* [WRITTEN PROBLEM] Could you lay out the listing lines from the one containing "How do I perform: Switch to workspace tag 7?" through the one containing "tap(342, 82)", inclusive, as a Markdown table with columns Row and Text, skipping any blank lines?

Start RECORDS PROVIDED

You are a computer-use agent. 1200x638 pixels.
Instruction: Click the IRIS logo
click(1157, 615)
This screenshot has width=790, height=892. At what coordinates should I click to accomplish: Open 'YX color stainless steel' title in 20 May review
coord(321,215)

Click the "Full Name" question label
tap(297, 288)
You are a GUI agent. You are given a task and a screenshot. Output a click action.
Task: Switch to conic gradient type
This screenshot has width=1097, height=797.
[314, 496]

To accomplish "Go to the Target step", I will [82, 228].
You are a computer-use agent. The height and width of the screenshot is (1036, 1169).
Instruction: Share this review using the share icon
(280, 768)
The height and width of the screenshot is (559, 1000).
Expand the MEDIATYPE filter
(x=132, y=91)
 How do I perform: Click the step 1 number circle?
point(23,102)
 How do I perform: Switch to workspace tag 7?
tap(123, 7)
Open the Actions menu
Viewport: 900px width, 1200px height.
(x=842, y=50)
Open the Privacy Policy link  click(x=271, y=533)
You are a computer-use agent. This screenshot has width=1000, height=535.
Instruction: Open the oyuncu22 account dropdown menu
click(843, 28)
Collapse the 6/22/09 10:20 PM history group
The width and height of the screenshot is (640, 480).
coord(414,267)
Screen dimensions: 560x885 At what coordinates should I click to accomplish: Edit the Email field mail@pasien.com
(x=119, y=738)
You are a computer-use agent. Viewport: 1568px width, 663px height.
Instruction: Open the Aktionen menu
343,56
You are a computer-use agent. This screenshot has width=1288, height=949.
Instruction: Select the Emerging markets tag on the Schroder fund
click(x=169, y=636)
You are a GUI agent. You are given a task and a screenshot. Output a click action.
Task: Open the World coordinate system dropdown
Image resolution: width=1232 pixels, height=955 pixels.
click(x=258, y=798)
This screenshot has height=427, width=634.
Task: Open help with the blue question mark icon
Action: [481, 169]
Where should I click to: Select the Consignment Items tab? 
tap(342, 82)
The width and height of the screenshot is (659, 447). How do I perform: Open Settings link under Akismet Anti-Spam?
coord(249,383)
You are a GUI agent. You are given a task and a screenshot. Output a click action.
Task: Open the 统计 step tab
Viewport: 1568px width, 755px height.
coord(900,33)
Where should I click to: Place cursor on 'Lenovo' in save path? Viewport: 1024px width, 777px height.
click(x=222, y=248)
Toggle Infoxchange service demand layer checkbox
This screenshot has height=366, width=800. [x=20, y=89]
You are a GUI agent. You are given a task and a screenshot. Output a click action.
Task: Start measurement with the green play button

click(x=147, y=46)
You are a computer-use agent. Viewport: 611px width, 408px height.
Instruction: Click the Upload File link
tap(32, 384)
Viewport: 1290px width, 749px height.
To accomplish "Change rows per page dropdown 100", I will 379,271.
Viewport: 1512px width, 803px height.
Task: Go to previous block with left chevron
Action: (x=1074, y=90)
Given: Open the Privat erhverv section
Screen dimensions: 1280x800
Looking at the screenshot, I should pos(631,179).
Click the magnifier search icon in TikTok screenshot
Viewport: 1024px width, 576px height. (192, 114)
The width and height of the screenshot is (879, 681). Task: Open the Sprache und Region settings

End RECORDS PROVIDED

* [TASK RESPONSE]
| Row | Text |
|---|---|
| 1 |  How do I perform: Switch to workspace tag 7? |
| 2 | tap(123, 7) |
| 3 | Open the Actions menu |
| 4 | Viewport: 900px width, 1200px height. |
| 5 | (x=842, y=50) |
| 6 | Open the Privacy Policy link  click(x=271, y=533) |
| 7 | You are a computer-use agent. This screenshot has width=1000, height=535. |
| 8 | Instruction: Open the oyuncu22 account dropdown menu |
| 9 | click(843, 28) |
| 10 | Collapse the 6/22/09 10:20 PM history group |
| 11 | The width and height of the screenshot is (640, 480). |
| 12 | coord(414,267) |
| 13 | Screen dimensions: 560x885 At what coordinates should I click to accomplish: Edit the Email field mail@pasien.com |
| 14 | (x=119, y=738) |
| 15 | You are a computer-use agent. Viewport: 1568px width, 663px height. |
| 16 | Instruction: Open the Aktionen menu |
| 17 | 343,56 |
| 18 | You are a computer-use agent. This screenshot has width=1288, height=949. |
| 19 | Instruction: Select the Emerging markets tag on the Schroder fund |
| 20 | click(x=169, y=636) |
| 21 | You are a GUI agent. You are given a task and a screenshot. Output a click action. |
| 22 | Task: Open the World coordinate system dropdown |
| 23 | Image resolution: width=1232 pixels, height=955 pixels. |
| 24 | click(x=258, y=798) |
| 25 | This screenshot has height=427, width=634. |
| 26 | Task: Open help with the blue question mark icon |
| 27 | Action: [481, 169] |
| 28 | Where should I click to: Select the Consignment Items tab?  |
| 29 | tap(342, 82) |